YOUR INSTRUCTIONS |
Every line of the entries with the word "computer" in it should be shown.

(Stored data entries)
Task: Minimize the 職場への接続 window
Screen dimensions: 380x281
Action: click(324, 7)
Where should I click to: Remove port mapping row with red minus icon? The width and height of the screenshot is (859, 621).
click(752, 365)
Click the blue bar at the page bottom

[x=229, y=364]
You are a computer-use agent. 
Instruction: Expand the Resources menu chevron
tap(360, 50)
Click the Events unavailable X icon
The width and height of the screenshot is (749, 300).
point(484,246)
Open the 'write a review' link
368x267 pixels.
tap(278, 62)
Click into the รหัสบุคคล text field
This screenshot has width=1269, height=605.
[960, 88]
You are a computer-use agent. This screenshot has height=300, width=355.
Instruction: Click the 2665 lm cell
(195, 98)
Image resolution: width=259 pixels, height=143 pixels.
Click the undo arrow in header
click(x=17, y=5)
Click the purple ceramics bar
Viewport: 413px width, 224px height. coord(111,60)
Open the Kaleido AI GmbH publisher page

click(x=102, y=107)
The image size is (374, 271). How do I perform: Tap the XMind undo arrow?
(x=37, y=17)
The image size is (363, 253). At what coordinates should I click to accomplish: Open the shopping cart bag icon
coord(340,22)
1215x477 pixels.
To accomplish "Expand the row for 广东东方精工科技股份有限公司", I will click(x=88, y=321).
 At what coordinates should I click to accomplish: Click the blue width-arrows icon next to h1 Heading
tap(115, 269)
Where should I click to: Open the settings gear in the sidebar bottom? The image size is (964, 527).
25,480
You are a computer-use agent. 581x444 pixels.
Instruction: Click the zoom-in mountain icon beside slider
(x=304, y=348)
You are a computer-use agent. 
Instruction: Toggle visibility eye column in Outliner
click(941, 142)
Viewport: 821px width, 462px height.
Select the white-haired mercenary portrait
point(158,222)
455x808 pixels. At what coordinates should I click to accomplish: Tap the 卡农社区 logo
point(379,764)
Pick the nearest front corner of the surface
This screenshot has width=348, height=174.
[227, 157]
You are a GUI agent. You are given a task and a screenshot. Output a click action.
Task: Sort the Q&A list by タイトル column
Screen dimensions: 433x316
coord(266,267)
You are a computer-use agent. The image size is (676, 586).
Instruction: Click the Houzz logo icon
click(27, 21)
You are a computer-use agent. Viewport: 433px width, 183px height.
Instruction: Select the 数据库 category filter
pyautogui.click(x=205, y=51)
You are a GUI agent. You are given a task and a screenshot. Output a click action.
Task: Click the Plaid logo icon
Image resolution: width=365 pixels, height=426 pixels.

SOLVED PROBLEM |
You are a computer-use agent. 
You are a computer-use agent. This screenshot has height=300, width=355.
You are a computer-use agent. 581x444 pixels.
You are a computer-use agent. 
You are a computer-use agent. The image size is (676, 586).
You are a computer-use agent. Viewport: 433px width, 183px height.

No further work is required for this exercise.